Your idea of starting an experiment has sparked the idea of this challenge for myself. Thank you for inspiring me

Rusty Haley September 30, 2013 at 12:24 pm
David Cain September 30, 2013 at 4:21 pm


Fred Bement September 30, 2013 at 8:41 am

It’s good that you’re breaking free of The Man pre-kids. It’s virtually impossible after that.

One thought regarding the book a week objective – use the library. This way you’ll have a deadline to return the book, and a you’ll receive a reminder when a new book shows up so you’ll finish the book you’ve started. It’s like the retro version of NetFlix.

David Cain September 30, 2013 at 4:22 pm

You are probably right generally but there are exceptions. In any case I will probably stay pre-kids forever.

And as for the library, I am right there with you. I should have mentioned that I don’t plan to spend even a dollar on any of these books. When I run out of books I already own they will all be borrowed, either from the library or from friends.

Andrew October 23, 2013 at 1:55 am

Fred, you are not correct about the impossibility of breaking free with kids. I broke free of “The Man” (technically she was a woman in her final incarnation) on September 1, 2013, and I have three kids under 3 years old. I started my own business about 2 years ago, built it up at night and on weekends while I worked in the office. Last summer we decided that we were earning enough and had enough of a savings buffer to go independent. It has been the best thing to ever happen to me, professionally, and I’m confident that it is sustainable given our low-cost lifestyle.

This is the first time I’ve posted a comment on this blog but I felt inspired to add my story in case others parents or hopefull parents come across it and realize that they have options: all is not lost upon conception!

By the way, if you were to say that reading 50 books in a year was virtually impossible when post-kids, I’d have to agree with that…

Zoe L September 30, 2013 at 8:48 am

As a fellow avid book reader in spirit – but often not in practice – I felt uplifted reading about your new experiment. I’m a 30-year-old doctor (technically) also undertaking a sort of experiment in ‘doing what you love’. Like your blog a lot!!!

David Cain September 30, 2013 at 4:23 pm

I encourage you to do an experiment of your own, on your own terms. Keep me posted in the comment section of the experiment page if you like. We could share book recommendations.

========

SHORT PROBLEM 1. According to the blog comments, on what date did Andrew break free of "The Man"?
SHORT PROBLEM 2. Set down the blog comments word for word, from "Fred Bement September" up to and including "stay pre-kids forever.".
The listing is separate material and has no connection to the blog comments.

EXCERPTED DATA.
========

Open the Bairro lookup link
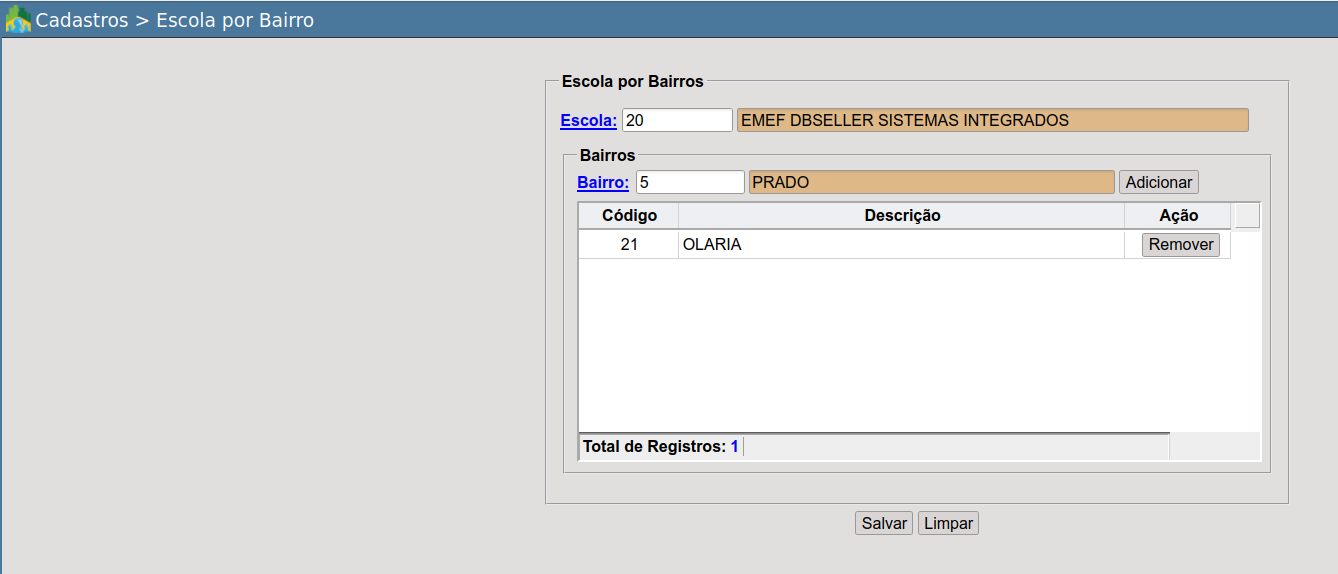This screenshot has width=1338, height=574. [x=603, y=183]
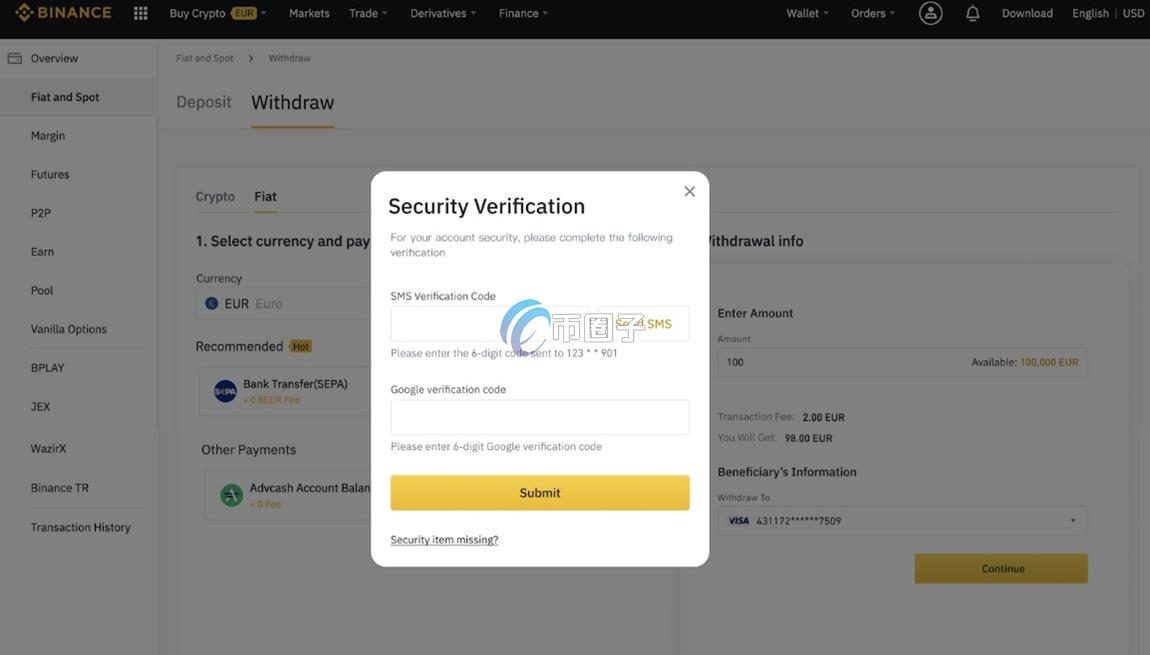This screenshot has width=1150, height=655.
Task: Open the apps grid menu icon
Action: tap(141, 13)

========

EXPECTED ANSWER 1. September 1, 2013.

EXPECTED ANSWER 2.
Fred Bement September 30, 2013 at 8:41 am

It’s good that you’re breaking free of The Man pre-kids. It’s virtually impossible after that.

One thought regarding the book a week objective – use the library. This way you’ll have a deadline to return the book, and a you’ll receive a reminder when a new book shows up so you’ll finish the book you’ve started. It’s like the retro version of NetFlix.

David Cain September 30, 2013 at 4:22 pm

You are probably right generally but there are exceptions. In any case I will probably stay pre-kids forever.